What do Newton's laws really say?

I recently read this Feynman quote:

Study hard what interests you the most in the most undisciplined, irreverent and original manner possible.

And decided to express some long-suppressed irreverance on this blog: Newton’s laws of motion are a piece of terrible writing. They do not really encapsulate the work that Newton had actually done. If I was a coauthor of the paper with him, I would write a comment in red in the overleaf. If this was a github pull request, I would refuse to merge it until the laws were rewritten. For reference, here are the laws from Wikipedia:

  1. A body remains at rest, or in motion at a constant speed in a straight line, except insofar as it is acted upon by a force.
  2. At any instant of time, the net force on a body is equal to the body’s acceleration multiplied by its mass or, equivalently, the rate at which the body’s momentum is changing with time.
  3. If two bodies exert forces on each other, these forces have the same magnitude but opposite directions.
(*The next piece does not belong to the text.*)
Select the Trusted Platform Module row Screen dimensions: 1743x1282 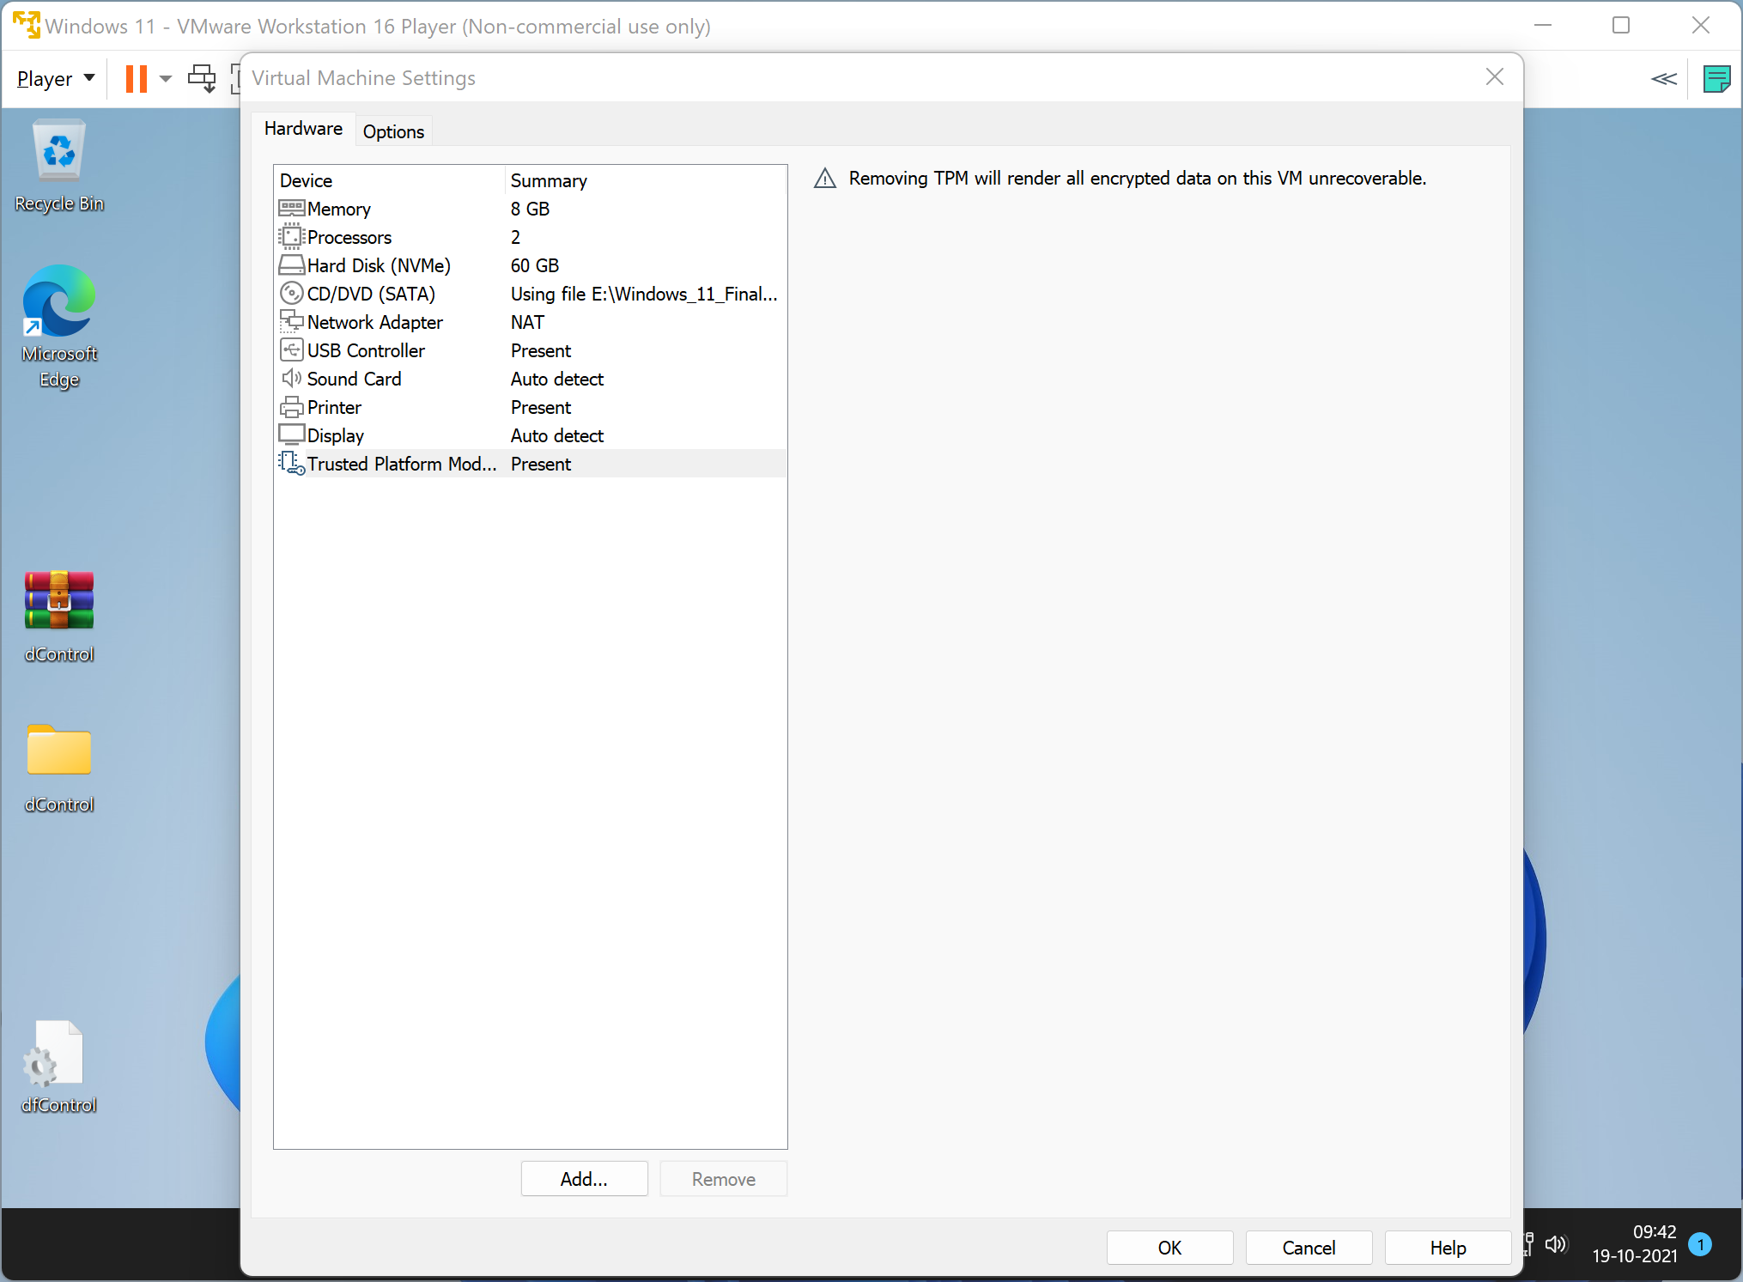point(526,463)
Let’s first start with the obvious issue here. The first law sounds like a weaker form of the second law? The second law already says \(F = ma\). If you assume \(F=0\), then as long as the body exists (and thus has non-zero mass), the only possibility is that \(a = 0\). And by the definition of acceleration, \(a = 0\) implies that the velocity does not change. So law #1 is actually implied by law #2. This is like if fight club actually had two rules. First rule: do not talk about fight club. Second rule: actually, all talking is prohibited. I can understand wanting to draw attention to a specific consequence of a law you formulated. For example, just saying \(F=ma\) may not always immediately convey to the reader all of its consequences, and you may want to draw their attention to how the absence of force means velocity does not change. But in today’s parlance, such a statement would be considered a corollary and I wouldn’t mind if law #1 was actually stated as a corollary.

The second issue is more subtle but also bigger. To explain, I need to first take a step back. The thinking in Newton’s time was that motion was the most fundamental thing to explain and the whole universe was simply a large number of tiny things moving around. Sometimes the tiny things got together and formed big things and other times they remained tiny, but the belief was that any phenomenon could be explained by the exact motion of the big and small things constituting it. This program did appear to be successful for a long time. The movements of celestial objects were explained, a fairly reasonable theory of electricity was formulated that relied on charged particles moving under electrostatic forces, and even phenomena like heat and cold were explained using the motion of tiny molecules bumping into each other.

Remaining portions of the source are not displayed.